The aggregate maximum number of Service Credits to be issued by us to you for all downtime that occurs in a single calendar month shall not exceed fifteen days of Service added to the end of your Term for the Service (or the value of fifteen days of Service in the form of a monetary credit to a monthly-billing account). Service Credits may not be exchanged for, or converted to, monetary amounts, except for customers who are on a monthly or annual billing plan.
The PinPoint SLA does not apply to any Services that expressly exclude this PinPoint SLA (as stated in the documentation for such Services) or any performance issues: (i) caused by “force majeure” factors described in the "General" section of these Terms; or (ii) that resulted from your equipment or third party equipment, or both (not within the primary control of PinPoint); or (iii) caused by network connections; or (iv) caused by factors outside our reasonable control.
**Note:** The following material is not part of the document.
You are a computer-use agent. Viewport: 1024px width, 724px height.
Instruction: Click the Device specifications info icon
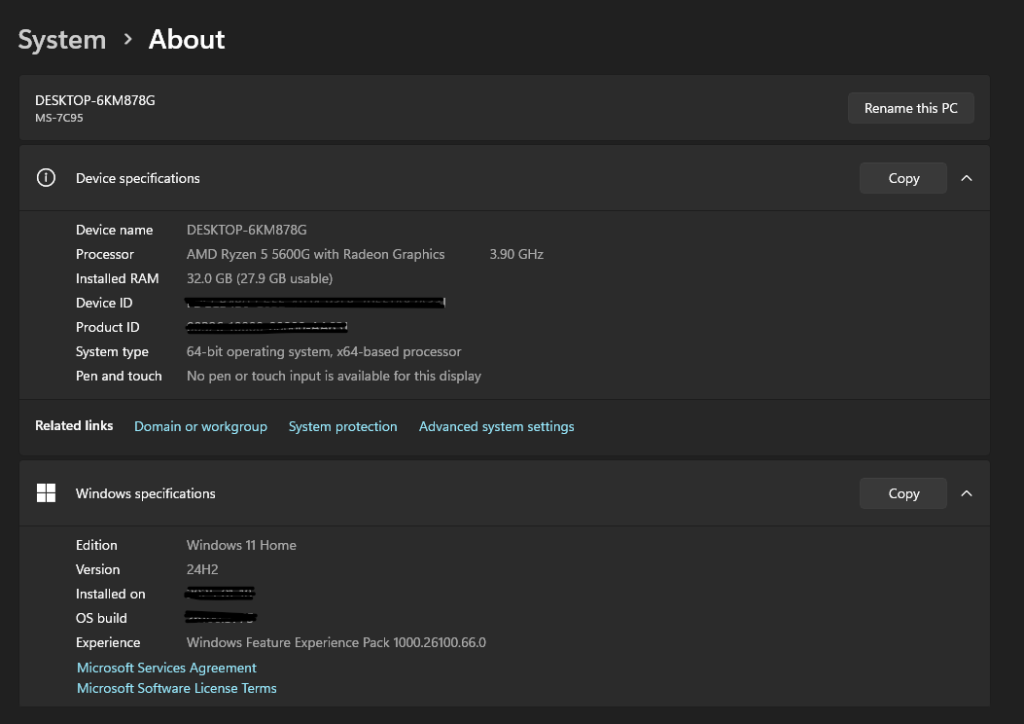tap(46, 178)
2.8 SECURITY. By using the Service, you acknowledge that it is your sole responsibility to ensure the confidentiality and security of any information transmitted from or stored on a device for the purposes of the Service, for all transactions and other activities in the End User’s name, whether authorized or unauthorized. You understand that use of the Service involves transmission of your data over networks that are not owned, operated or controlled by us, and we are not responsible for any of your data lost, altered, intercepted or stored across such networks. We cannot guarantee that our security procedures will be error-free, that transmissions of your data will always be secure or that unauthorized third parties will never be able to defeat our security measures or those of our third party service providers.
3. RESPONSIBILITY FOR CONTENT.
3.1 TYPES OF CONTENT. You acknowledge that all Content, including the PinPoint Properties, is the sole responsibility of the party from whom such Content originated. This means that you, and not PinPoint, are entirely responsible for all Content that you upload, post, e-mail, transmit or otherwise make available (“MAKE AVAILABLE”) through the PinPoint Properties (“YOUR CONTENT”). Other Users of the PinPoint Properties, and not PinPoint, are similarly responsible for all Content such other Users Make Available through the PinPoint Properties (“USER CONTENT”).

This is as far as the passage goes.